### DIRECTIONS:
A: Using the obituary of David G. Reichle, explain in one to three sentences why he would tell people he was in the concrete manufacturing business.
B: According to the obituary of David G. Reichle, in what year was Wilbert founded, and by whom?

### GIVEN TEXT:
His American Wilbert Vault Corporation remains among national funeral services’ company’s top licensees.
David G. Reichle would tell people he was in the concrete manufacturing business. It was easier than explaining that he made and sold burial vaults.
Mr. Reichle was president of American Wilbert Vault Corporation in Hillside. It’s the nation’s first and oldest franchise of Wilbert Funeral Services, “the best known and leading manufacturer of concrete burial vaults,” according to Mike Beardsley, historian for the Casket and Funeral Supply Association of America. “It didn’t matter if you were Catholic, Protestant, black or white — everybody used them.”
Mr. Reichle, 45, of Chicago, died at Rush University Medical Center on May 6, three months after being diagnosed with a neuroendocrine tumor, according to his father Gregory Reichle.
He enjoyed being the third generation to carry on the Reichle family business, relatives said. Even on his days off, he’d take calls to help people who needed vaults right away.
“David excelled at getting a vault to the cemetery in time for burial when the funeral director forgot to order it,” said Amy Reichle, his wife of 14 years.
“He was a great listener,” said Terry Whitlock, a vice president of parent company Wilbert Funeral Services, which is based in Broadview.
Wilbert was founded in 1880 by Leo Haase, a German immigrant whoses work pouring sidewalks led him to create a prototype concrete burial vault — just a box and a lid. Caskets were placed inside the vaults. Before that, poorly reinforced graves tended to collapse.

### DATA SHOWN:
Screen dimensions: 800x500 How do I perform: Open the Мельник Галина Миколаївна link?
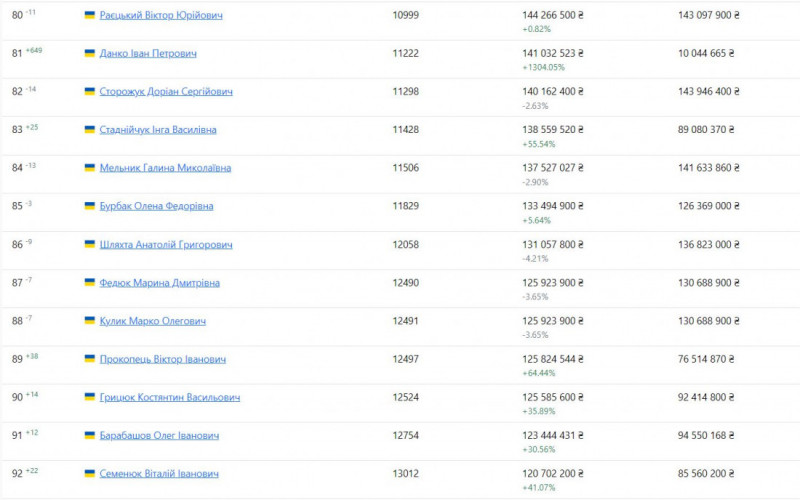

### SOLUTIONS FOR EACH TASK:
A: He said he was in the concrete manufacturing business because it was easier than explaining that he made and sold burial vaults.

B: Wilbert was founded in 1880 by Leo Haase, a German immigrant.